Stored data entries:
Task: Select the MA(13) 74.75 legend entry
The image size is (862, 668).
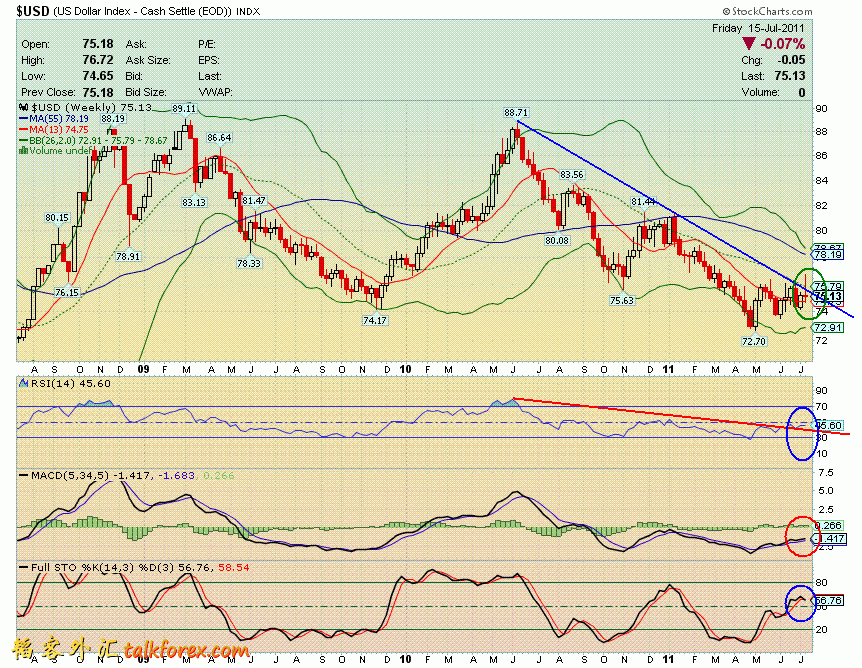Action: point(62,129)
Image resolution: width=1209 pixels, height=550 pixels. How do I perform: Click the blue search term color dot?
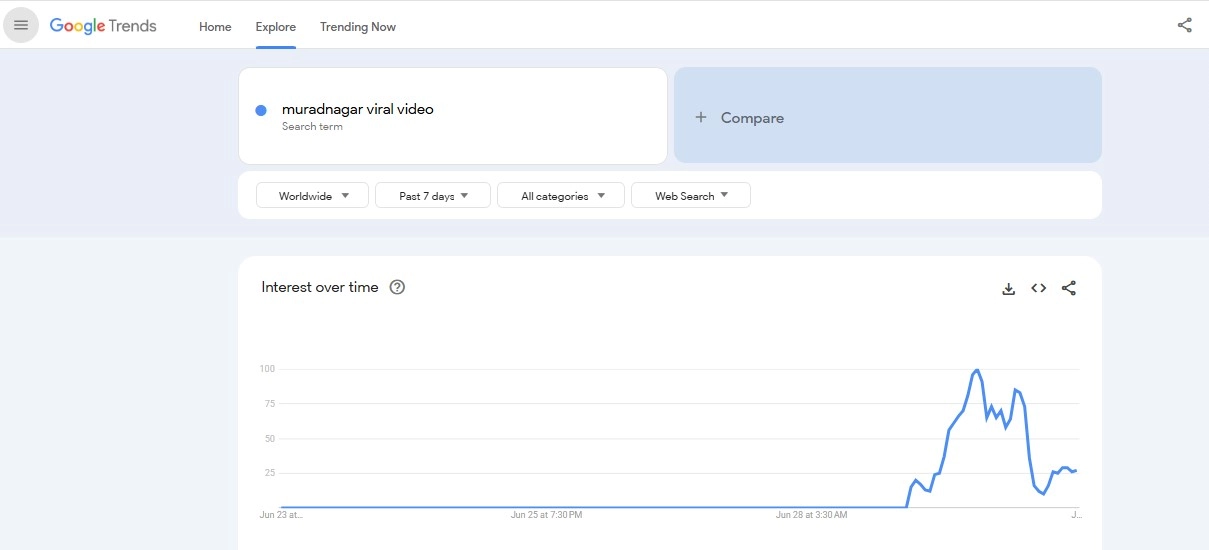point(261,110)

* **Instructions for the task**
Please repeat exactly the lines from the one containing "Image resolution: width=1209" through the end of the entries, both included, omitting pictures.

* **Task output**
Image resolution: width=1209 pixels, height=550 pixels. How do I perform: Click the blue search term color dot?
point(261,110)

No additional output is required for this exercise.